Failure to Provide Safe Environment and Adequate Supervision
Summary
The facility failed to ensure a resident's environment was free of accident hazards and did not provide adequate supervision for a resident with a documented history of suicidal ideation. This resulted in the resident obtaining a disposable razor and cutting their wrist, creating an Immediate Jeopardy situation. The resident, who had diagnoses of bipolar disorder, major depressive disorder, and generalized anxiety disorder, expressed suicidal thoughts and was placed on 1:1 supervision. However, the supervision was not consistently maintained, and the resident was able to access hazardous materials. The facility's policies on safety and supervision were not effectively implemented. Staff failed to thoroughly search the resident's room for potentially dangerous objects, and the resident was left unsupervised in the bathroom, where they found the razor. Interviews with staff revealed that the room was not adequately checked for hazardous items, and the 1:1 supervision was not maintained at all times, particularly when the resident was in the bathroom. The resident's care plan included interventions for suicidal ideation, such as removing harmful objects and providing 1:1 supervision. However, these interventions were not fully executed, leading to the resident's self-harm incident. The staff's inaction and failure to adhere to the facility's policies and procedures contributed to the deficiency, placing the resident at risk for serious injury.
Removal Plan
- Resident's room was searched for all potentially dangerous objects and were removed.
- Documentation revealed 1:1 supervision continued and remains in place.
- Review of residents with SI was conducted, no other residents were being observed for SI.
- The facility reviewed and implemented policies to ensure that the residents with suicidal ideation/behaviors that can lead to self-harm, do not have access to potentially dangerous objects such as sharp objects, medications, hazardous chemicals and staff provide appropriate 1:1 supervision when indicated.
- Education was started for staff responsible for overseeing room searches on the policy of ensuring no sharp objects, medications, hazardous chemicals are accessible to the resident, achieving >77% and continued with the facility completing >90%.

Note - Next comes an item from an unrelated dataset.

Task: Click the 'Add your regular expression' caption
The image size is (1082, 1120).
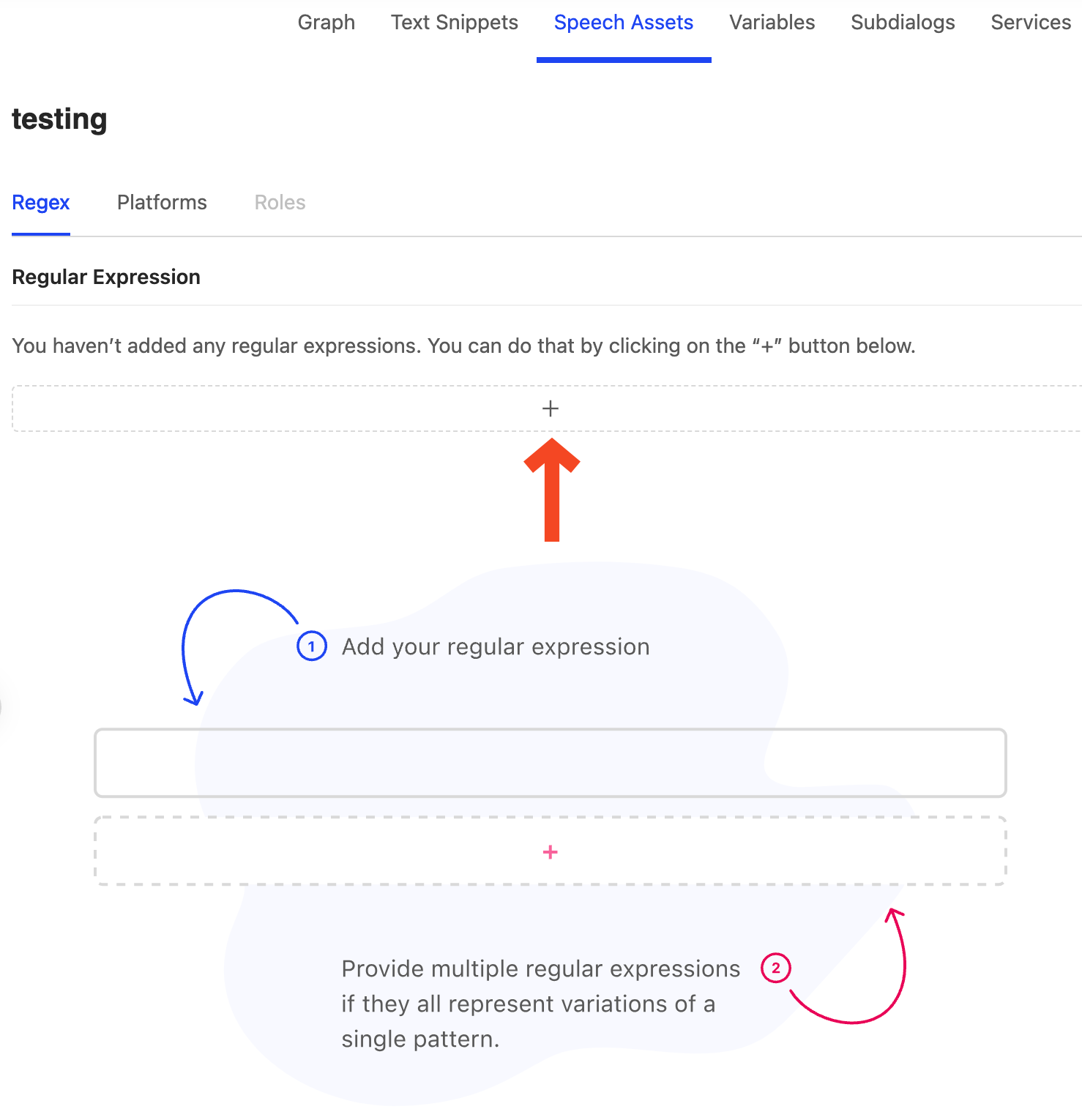Action: 496,647
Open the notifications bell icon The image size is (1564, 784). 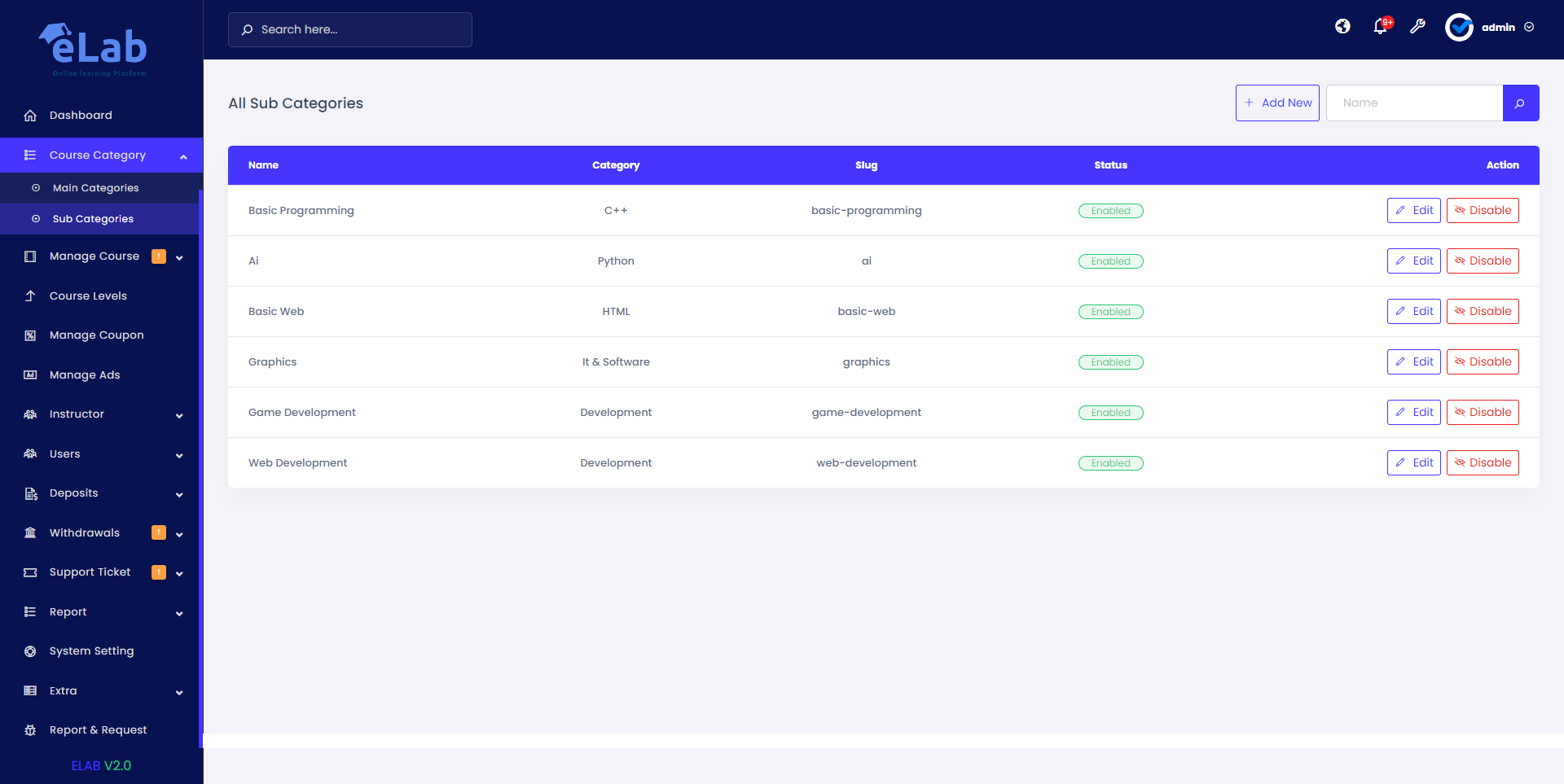[x=1380, y=27]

- Education will continue for any staff not educated, upon their return, prior to their 1:1 shift, until reaching 100%.
- Education was provided to staff providing 1:1 on ensuring that residents with SI are always within arm's length as per the supervision policy, achieving >77% and continued with the facility completing >90% and will continue upon their return for any staff not educated prior to their 1:1 shift until reaching 100%.
- Audit completed and continues every shift for the resident on 1:1 for SI to ensure safe environment.
- QAPI meeting was conducted with the IDT and will continue to be reviewed with the committee to determine if further action is needed.
- The action plan was reviewed, observations were made of all nursing units and resident rooms. Interviews were conducted with staff to confirm that the in-service education was completed. Observation was completed to ensure consistent 1:1 observation was provided.
- Review of facility documentation revealed that the corrective plan was immediately developed and initiated. Audits were initiated to ensure that no sharp objects, medications, hazardous chemicals are accessible to the residents with suicidal ideation and residents with SI are always within arm's length as per the supervision policy. The facility reviewed and updated their policy related to 1:1 supervision. Additionally, the facility educated all staff to the updated facility policy.